ORM 프래임워크의 대표격인 자바 기반의 하이버네이트 (Hibernate)의 레이지 로딩 (Lazy loading)에 대한 기사.
Lazy loading은 ORM의 성능에 있어서 아주 중요한 개념입니다.
————————————–
The Good, The Bad, and The Ugly
One of the potential problems with object/relational mapping is that a lot of work has to be done to convert relational results into object results. Because of the nature of an object-level querying and criteria system, the results returned by a query in an O/R mapping tool will potentially be much more coarse than what you might be able to achieve via standard JDBC calls. Tree structures are a great example of this. Say you had a class like this:
public class Node {
private List<Node> children;
private Node parent;
private String name;
public List<Node> getChildren() {
return children;
}
public Node getParent() {
return parent;
}
public void setChildren(List<Node> children) {
this.children = children;
}
public void setParent(Node parent) {
this.parent = parent;
}
// …
}
This Node
class has a fairly complex set of associations; for a naive O/R mapper to provide an a fully populated Node object, it potentially would have to load the entire ‘Node’ table. For instance, given this tree:
-A
|
*—B
| |
| *—C
| |
| *—D
| |
| *—E
| |
| *—F
| |
| *—G
*—H
If you were to ask a naive O/R mapper to load C, it would have to load B (due to the parent reference).

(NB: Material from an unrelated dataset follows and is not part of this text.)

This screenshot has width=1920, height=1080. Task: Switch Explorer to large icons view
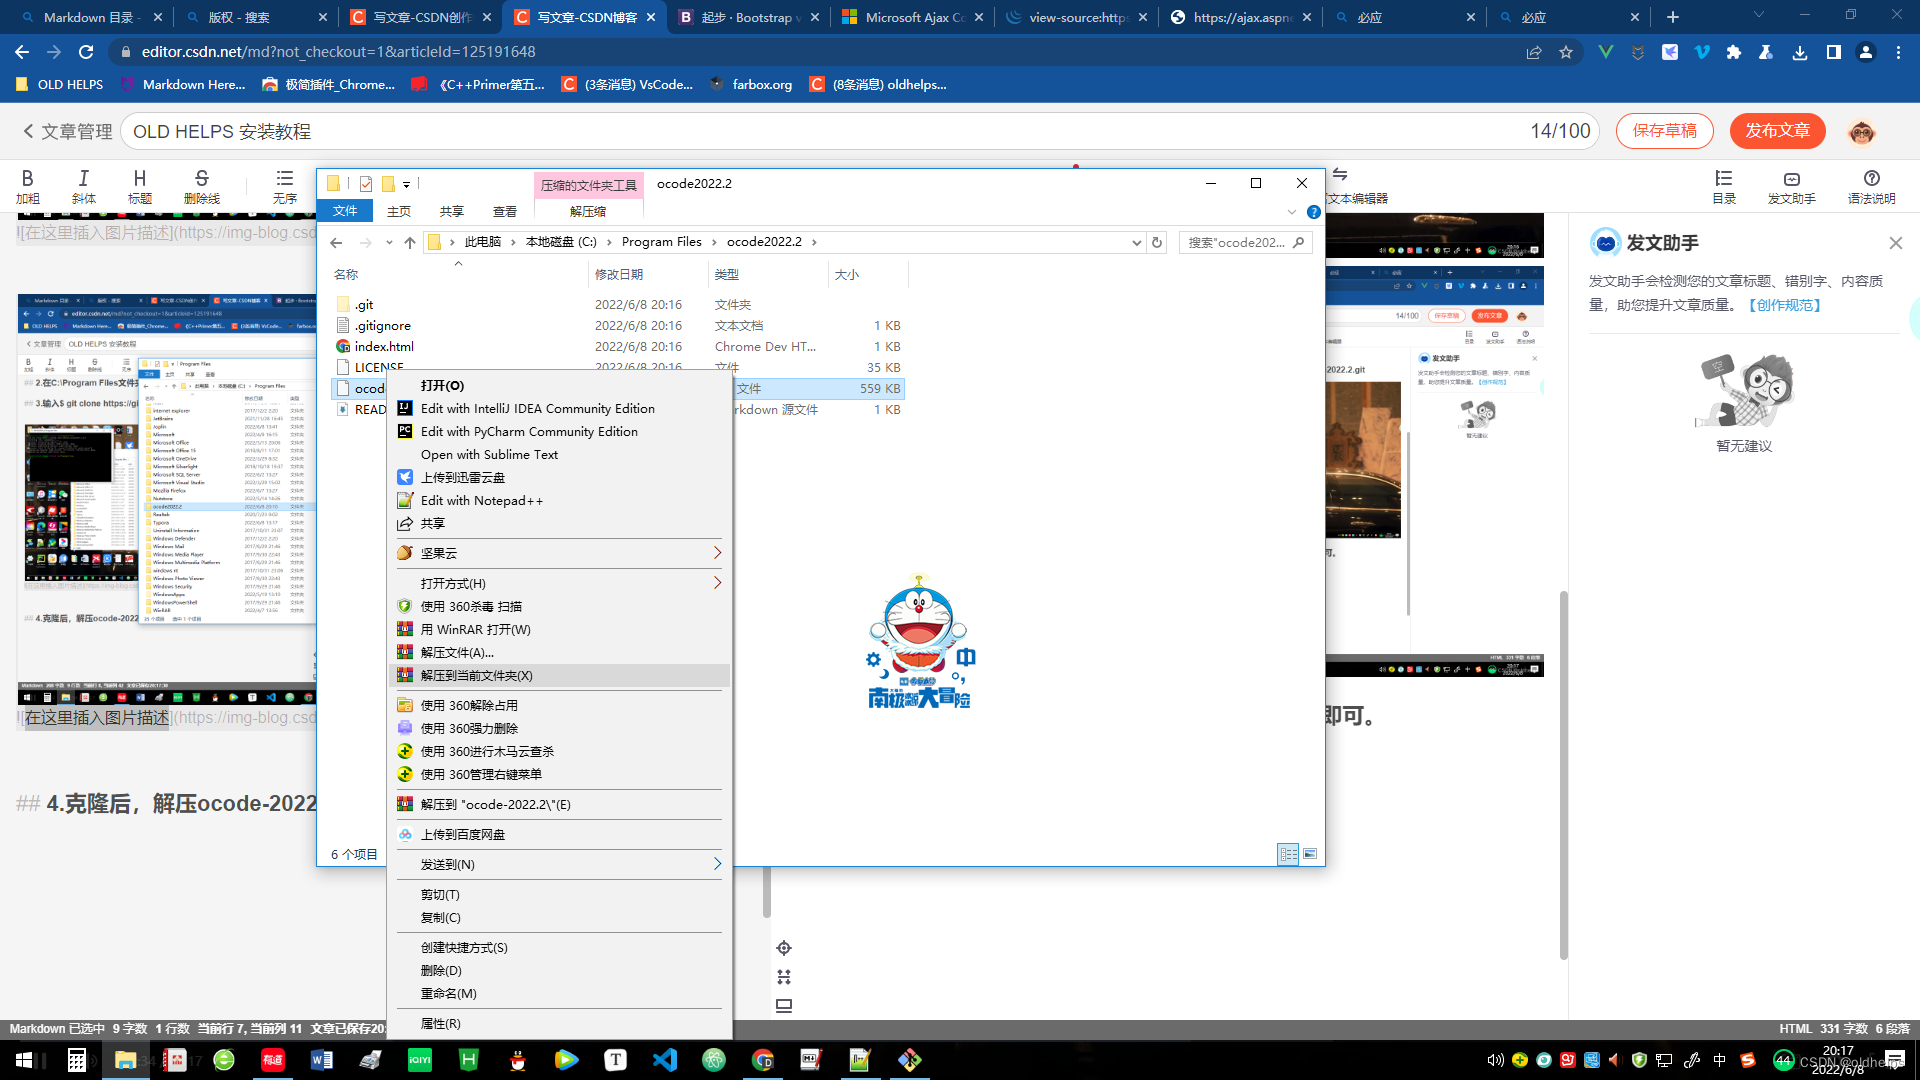coord(1308,853)
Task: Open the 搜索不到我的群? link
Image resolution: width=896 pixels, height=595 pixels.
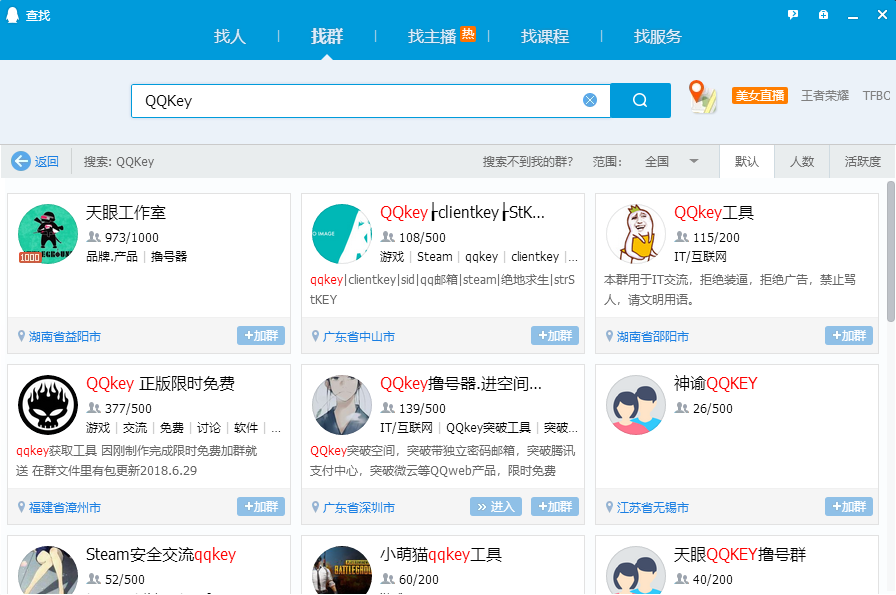Action: pyautogui.click(x=527, y=162)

To load B, the O/R mapper then has to load D (due to the children reference). D then has to load E, F, and G. Then, to continue loading B, the O/R mapper has to load A, which then loads H. It’s possible that all we wanted was the name of C, however, and simply by loading C, we have loaded the entire tree. In the mean time, each association population would require a unique SQL select. By my count, that is around 8 gazillion SQL statements for just the example above, and the number of SQL statements grows *linearly* with the number of nodes in the data. The infamous n+1 problem; not a good performance statistic.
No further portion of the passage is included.